**TEXT SECTION:**
Oxbridge rancour not the route to broader system

六月 2, 2000

Labour, it was said last week, needs "new enemies" as it bids to regain popular support from the demagogically inclined leader of the opposition, William Hague. And chancellor Gordon Brown's attack on elite universities shows that he thinks he has found them. While the Tories appoint criminals, asylum seekers and Euro enthusiasts as enemies of the people, Labour has turned on a sector that overwhelmingly supported it during the last election: academics, particularly those in highly sought-after universities.

There is a whiff of personal rancour about Mr Brown's ill-informed outburst. He is an angry man. The job he wants is held by a privately educated Oxford graduate, a son of privilege who overrode plans to save money from college fees when Oxford and Cambridge beat a path to his door. Anger made the chancellor careless of the facts. Comprehensive education is not synonymous with deprivation. Laura Spence is not one of the deprived of society (nor are many, perhaps most, of those who enter university from state schools) and her failure to win a place to read medicine at Oxford (though she was offered several places elsewhere in the United Kingdom) is not a national scandal: it is the consequence of rationing. Mr Brown and other cabinet colleagues' attacks may be guilt-inspired. Ms Spence will go to Harvard on scholarships of a generosity undreamed of by ministers who killed off maintenance grants, while her case is used to justify yet more cuts and controls on universities here.

As the spending review nears its end, it looks ominously as if universities are to be shafted again (page 1). The National Health Service, pensioners, schools and colleges will get higher priority. Yet ministers are blaming universities for a situation of their own making. Universities have effectively been nationalised by successive governments, Conservative and Labour. Government policies mean that the number of top flight universities is static or shrinking as research funding becomes more concentrated and per capita funding for teaching dwindles everywhere. Student numbers are tightly controlled by a government too mean to pay for the staff, facilities and support needed to power wider participation.

**EXTRACTED DATA:**
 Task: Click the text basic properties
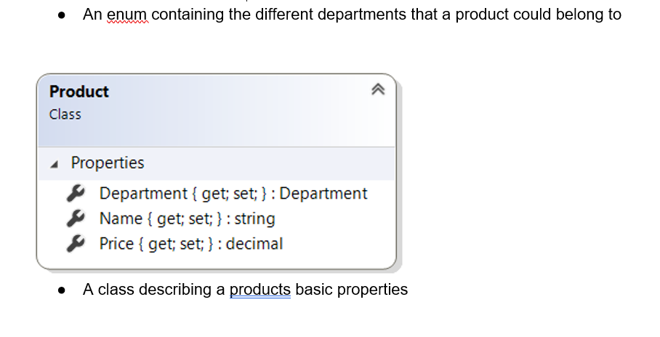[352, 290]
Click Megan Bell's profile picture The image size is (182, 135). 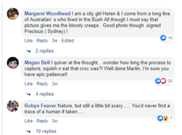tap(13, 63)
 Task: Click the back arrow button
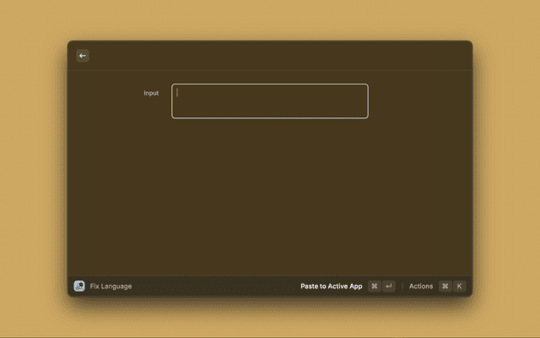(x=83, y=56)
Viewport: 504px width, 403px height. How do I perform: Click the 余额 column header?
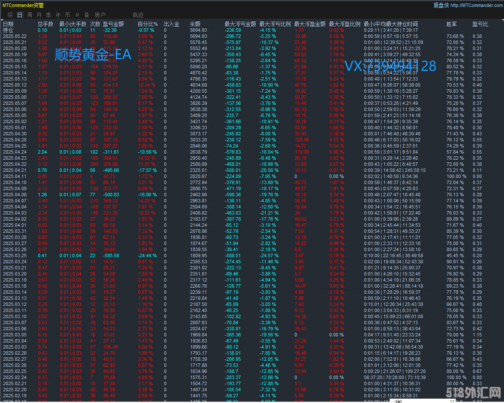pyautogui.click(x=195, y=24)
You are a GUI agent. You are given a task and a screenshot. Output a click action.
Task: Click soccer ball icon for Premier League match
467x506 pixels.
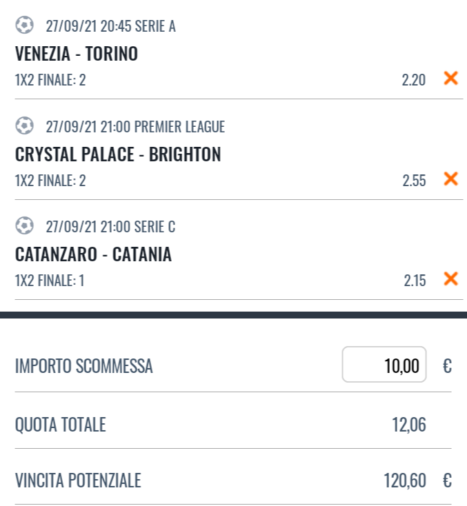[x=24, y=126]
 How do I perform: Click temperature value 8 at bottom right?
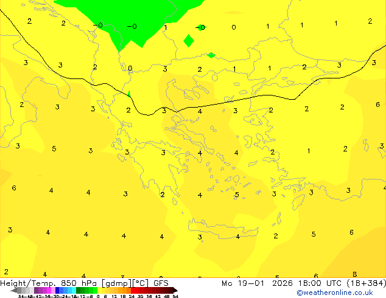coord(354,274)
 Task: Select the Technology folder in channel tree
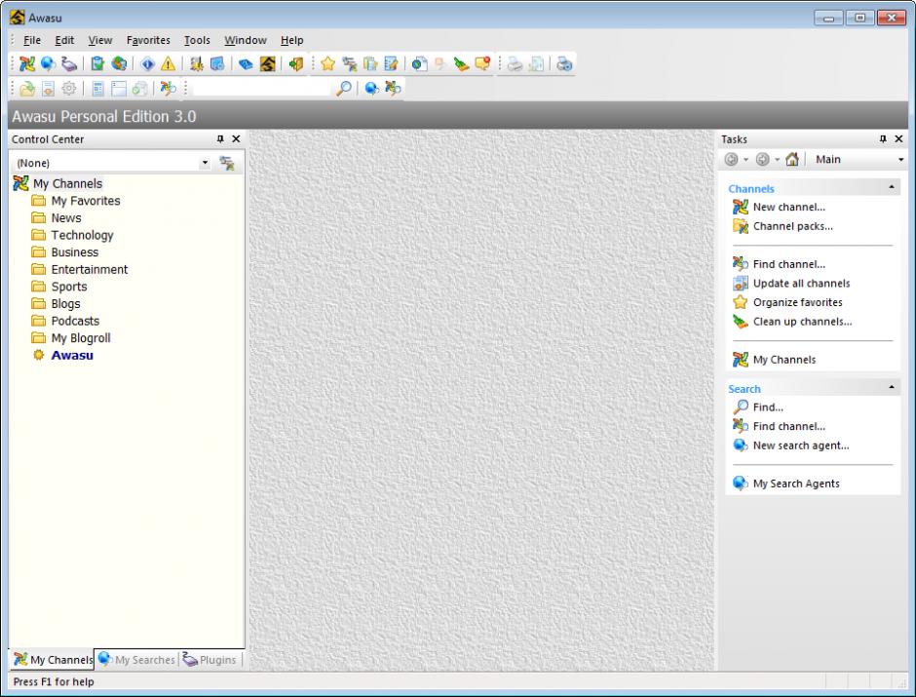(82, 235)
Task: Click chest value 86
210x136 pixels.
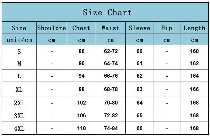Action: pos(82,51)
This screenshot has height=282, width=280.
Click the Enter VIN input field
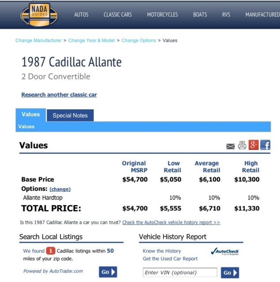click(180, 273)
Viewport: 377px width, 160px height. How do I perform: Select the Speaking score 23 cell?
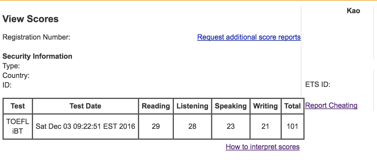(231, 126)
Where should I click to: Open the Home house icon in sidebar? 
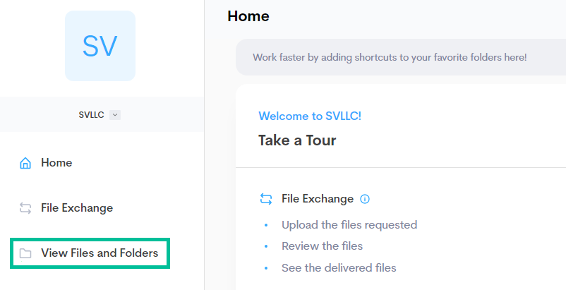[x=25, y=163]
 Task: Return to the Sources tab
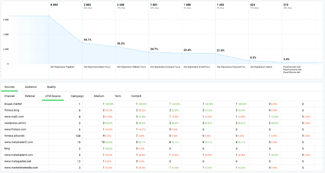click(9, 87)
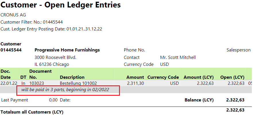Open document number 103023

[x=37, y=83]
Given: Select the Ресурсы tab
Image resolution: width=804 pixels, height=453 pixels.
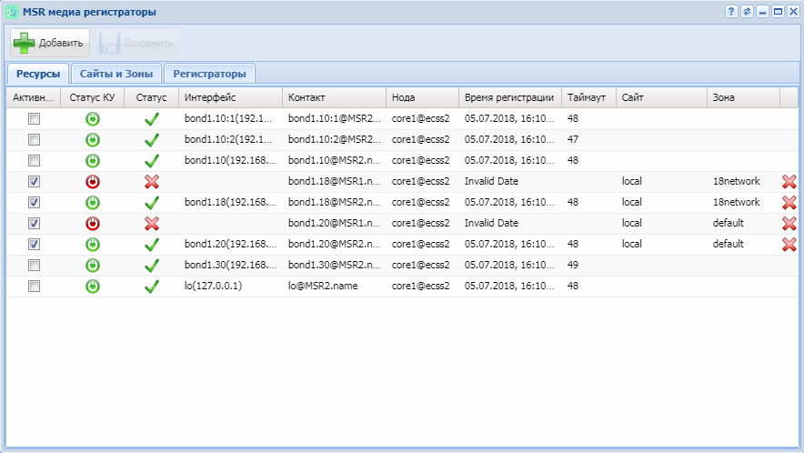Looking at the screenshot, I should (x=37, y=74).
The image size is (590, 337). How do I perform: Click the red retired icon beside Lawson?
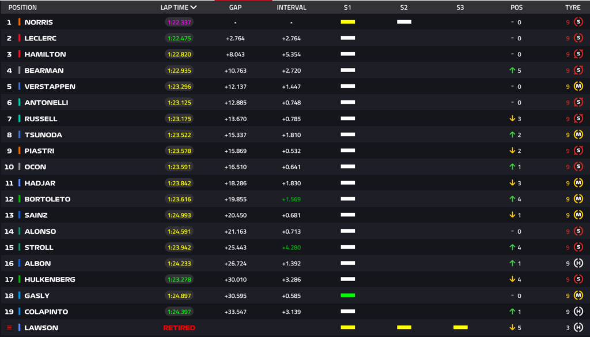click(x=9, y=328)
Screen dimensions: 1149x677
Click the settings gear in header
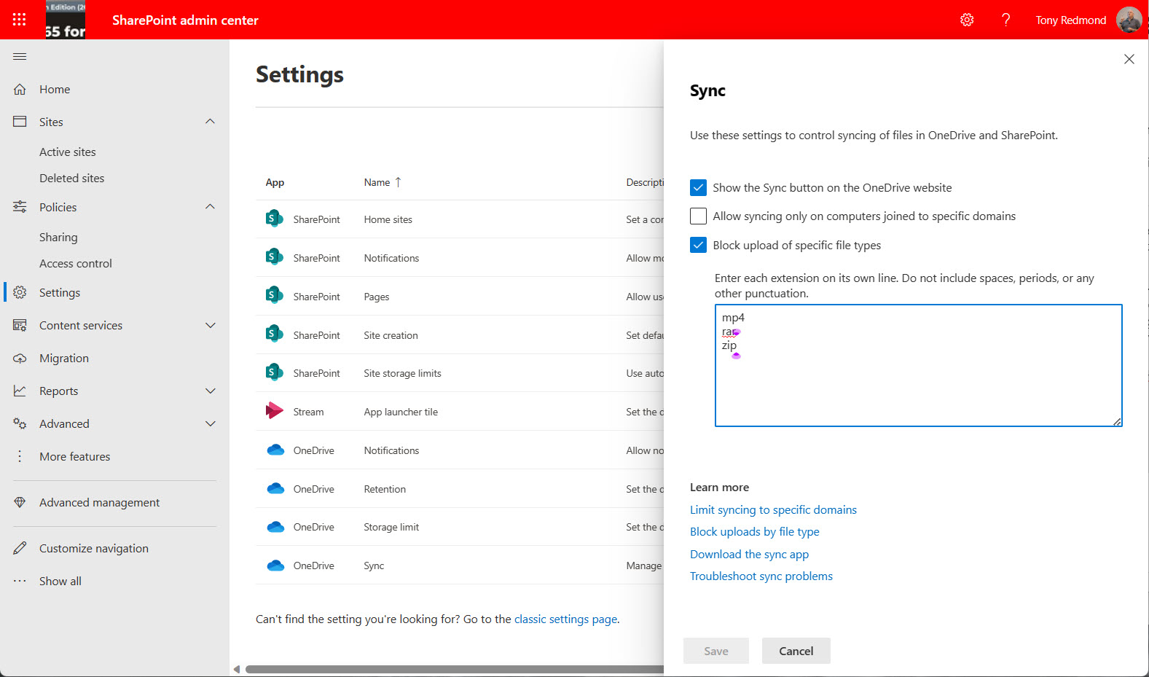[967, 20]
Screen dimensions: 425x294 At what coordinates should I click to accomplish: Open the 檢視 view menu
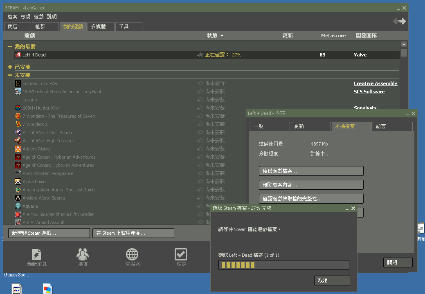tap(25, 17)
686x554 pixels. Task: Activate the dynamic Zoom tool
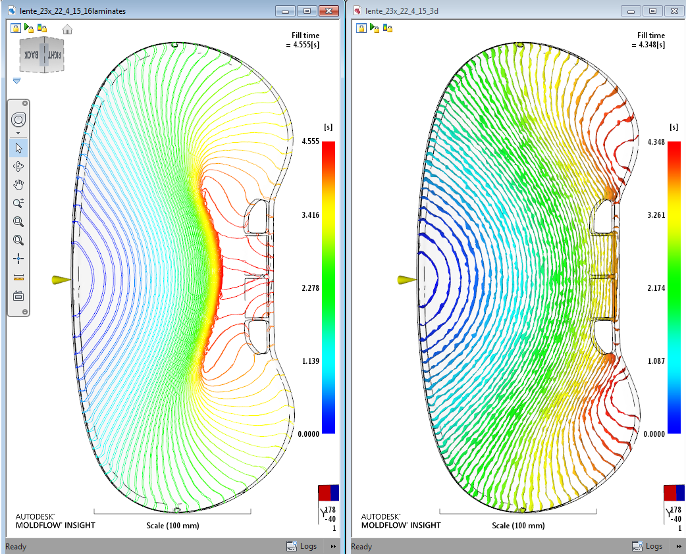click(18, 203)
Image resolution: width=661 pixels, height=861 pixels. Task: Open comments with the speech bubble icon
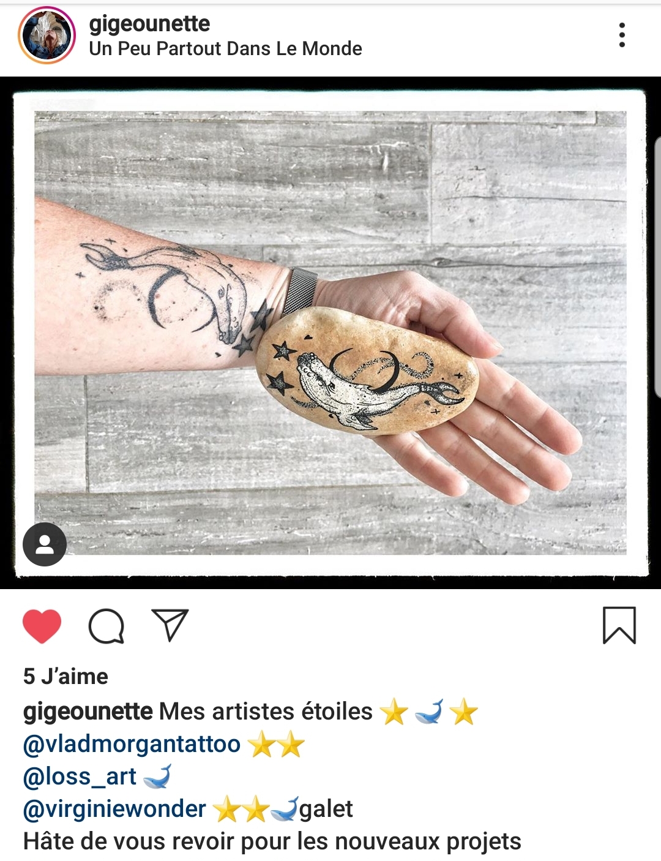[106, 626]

**TASK LIST:**
(1) In the editorial about Gordon Brown's attack on elite universities, where will Laura Spence go to study?
(2) Carry on the editorial about Gordon Brown's attack on elite universities from the point where it ends.

**RESULTS:**
(1) Harvard, on scholarships.

(2)
But while supply is controlled, demand is rising. The value of a university degree is ever more apparent. Aspiring parents, students and schools compete ferociously for places in the handful of internationally recognised institutions. People trying to do a professional job of selecting the best students are under ruthless pressure from the privileged. They are also under pressure of time and resources. Who can be surprised that interviews are now rare outside Oxbridge (where they are under attack for bias), and A-level grades or predicted grades are seen as the only relatively objective way of apportioning scarce places - despite the known correlation between A-level scores and careful coaching.

Government nagging (plus inducements) may well result in more under-privileged young people being admitted to top universities. That will be a good thing. But it will not produce the just society Labour dreams of. It will increase cheating and it will further swell the flow of talented (and rich) students to the United States. What is needed is not bitter wrangling over too few opportunities but a broader and more generous higher education system with better support for the poor and wider opportunities for all. And there is only one way to get that: pay for it. Either the government must stump up or it must give back to universities the freedom, so effectively exercised by Harvard, to seek their own salvation. The trouble is that no one - neither university leaders, staff, students nor politicians - has much taste for such freedom, which is not surprising (see letters opposite) when you look across the Atlantic to the burdens involved.